I live near west columbus. If I put this on the central oh I would get way to many reply,s I thought I would post on the panfish form. Bassblaster you can help me with a baitcaster and the pigbass. I have one but went back to a spincaster love them. Steve you will have a great time. thanks


----------



## BassBlaster

goldfishboy said:


> I live near west columbus. If I put this on the central oh I would get way to many reply,s I thought I would post on the panfish form. Bassblaster you can help me with a baitcaster and the pigbass. I have one but went back to a spincaster love them. Steve you will have a great time. thanks


You had me confused with your PM. I'm a little slow sometimes.

Cant help you out with the bait casters. I too use spinning reels for most all my fishing. I used to use baitcasters for flippin and pitchin but I never could cast one of those things to save my life. I dont even own a baitcaster now. Been several years since Ive chased the Bass. Mainly fish for Crappie these days. Dont know that I could teach you much with the pigs either unless your completely new to bassin then I could show you the basics. I do still have most of my Bass gear. Regardless, Id hook up with ya sometime to go fishin. Looks like you live pretty close to me and none of my buddies fish so I'm always willing to tag along with someone or have someone tag along with me. My boat is currently under construction though and wont be finished till probably mid summer so I'm confined to the banks for now.


----------



## sbreech

BassBlaster said:


> Regardless, Id hook up with ya sometime to go fishin. Looks like you live pretty close to me and none of my buddies fish so I'm always willing to tag along with someone or have someone tag along with me.


...and I thought I was the only one in this situation!


----------



## Eric E

sbreech said:


> ...and I thought I was the only one in this situation!


Several of us like that.
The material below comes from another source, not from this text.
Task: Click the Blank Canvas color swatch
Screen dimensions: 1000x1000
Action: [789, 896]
Been making my dad drive up and join me as he is retired.


sent from my HTC evo


----------



## Header

I just started last year flyfishing and believe it not its just not tieing on a fly and throwing it. We have Kames Sporting in N.Canton that has a great fly section and an excellent knowledgeable man who knows what its all about and is willing to share. Go to a good Sporting store that has a good fly section and ask. Rod, line need to match. Flowing or nonflowing line, then there are leaders, tipets and tons of flys. There is a Steelhead section on this site check it out, at the top there is a sticky for newbies and check out fish on the fly on this site. Also try fly fishing sites: http://steelheadsite.com/forum/ ...http://flyfishing.com/ . Also some very important advise, if you river fish a river even though it's public, DON'T intrude on anothers space/hole, ask to be there. Hope you enjoy it.


----------



## MDBuckeye

I live just up the road in Delaware and have fly fished a lot of rivers in Utah and Maryland on the fly but haven't brought the long rod since I've lived in Ohio, the last two years. I could teach you how to cast pretty easy and the basics of what you need but am more familiar with stream run trout.
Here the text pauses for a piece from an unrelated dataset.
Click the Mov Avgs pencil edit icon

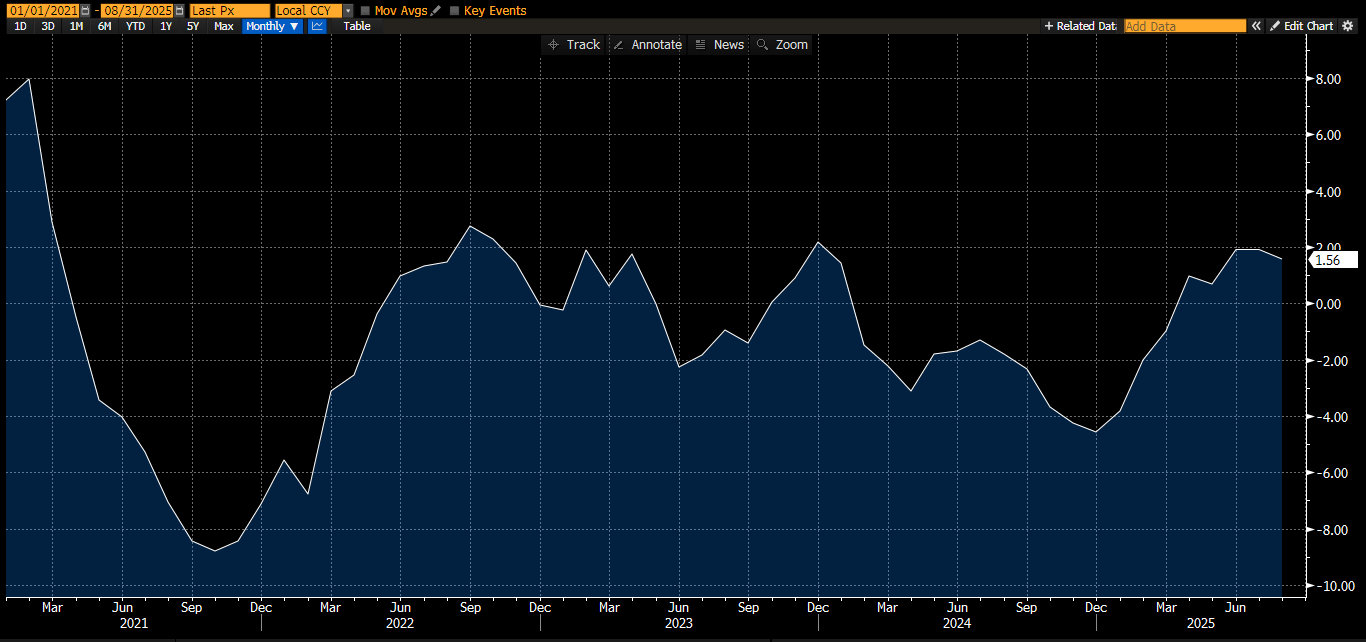[435, 10]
PM me if you are interested in getting together.


----------



## goldfishboy

Thanks for all the good info and help. The nice weather has the biggills shallow got about 20 nice ones for dinner last sat. Going to east tennessee soon was going to get a flyguide but with the gas prices I can not afford it .I need to Practice fly fishing in the quarry so I will be ready for the fast rivers would love to go to the mad river with someone that been fishing the mad before. I got alot of hot spots for smallmouths in the scito river.


----------



## Frankb63

Rod Hawg said:


> I caught this toad on the Fly. I don't like it as much as normal rod and reel but like to mix it up and bring out the Fly Rod. Do you know how to Fly Fish?
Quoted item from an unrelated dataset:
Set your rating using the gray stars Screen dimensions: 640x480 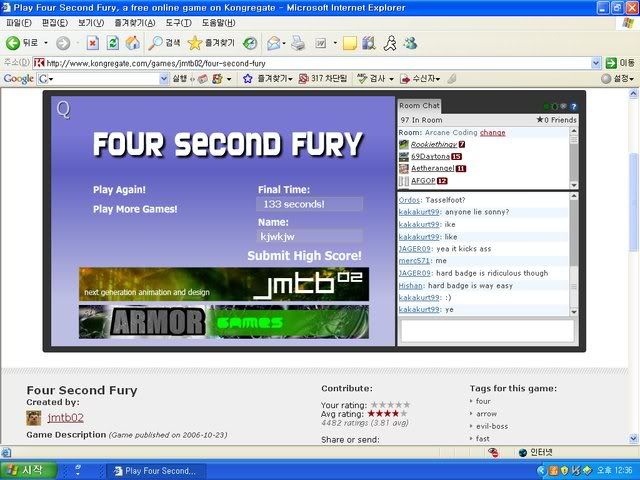click(x=390, y=404)
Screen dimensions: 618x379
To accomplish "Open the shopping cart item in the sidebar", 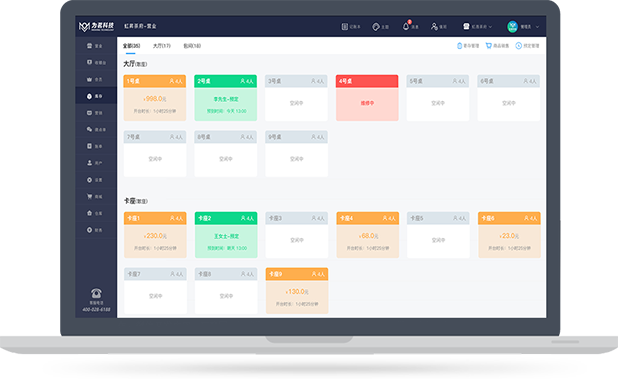I will coord(89,196).
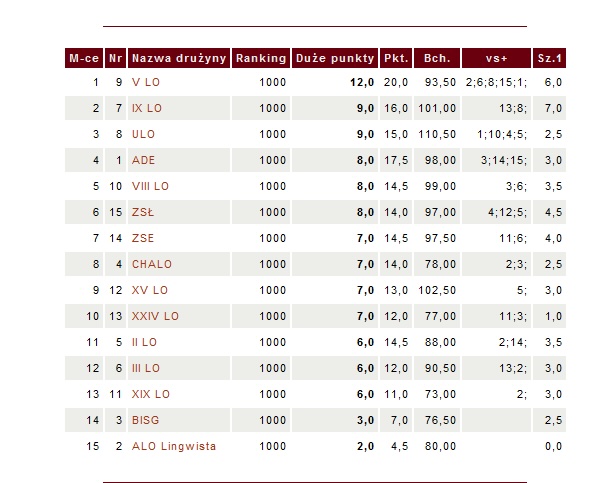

You know any good places for nice bluegill near Hillsboro Ohio ty


----------



## Frankb63

goldfishboy said:


> I live near west columbus. If I put this on the central oh I would get way to many reply,s I thought I would post on the panfish form. Bassblaster you can help me with a baitcaster and the pigbass. I have one but went back to a spincaster love them. Steve you will have a great time. thanks


Know any places for nice bluegill ty


----------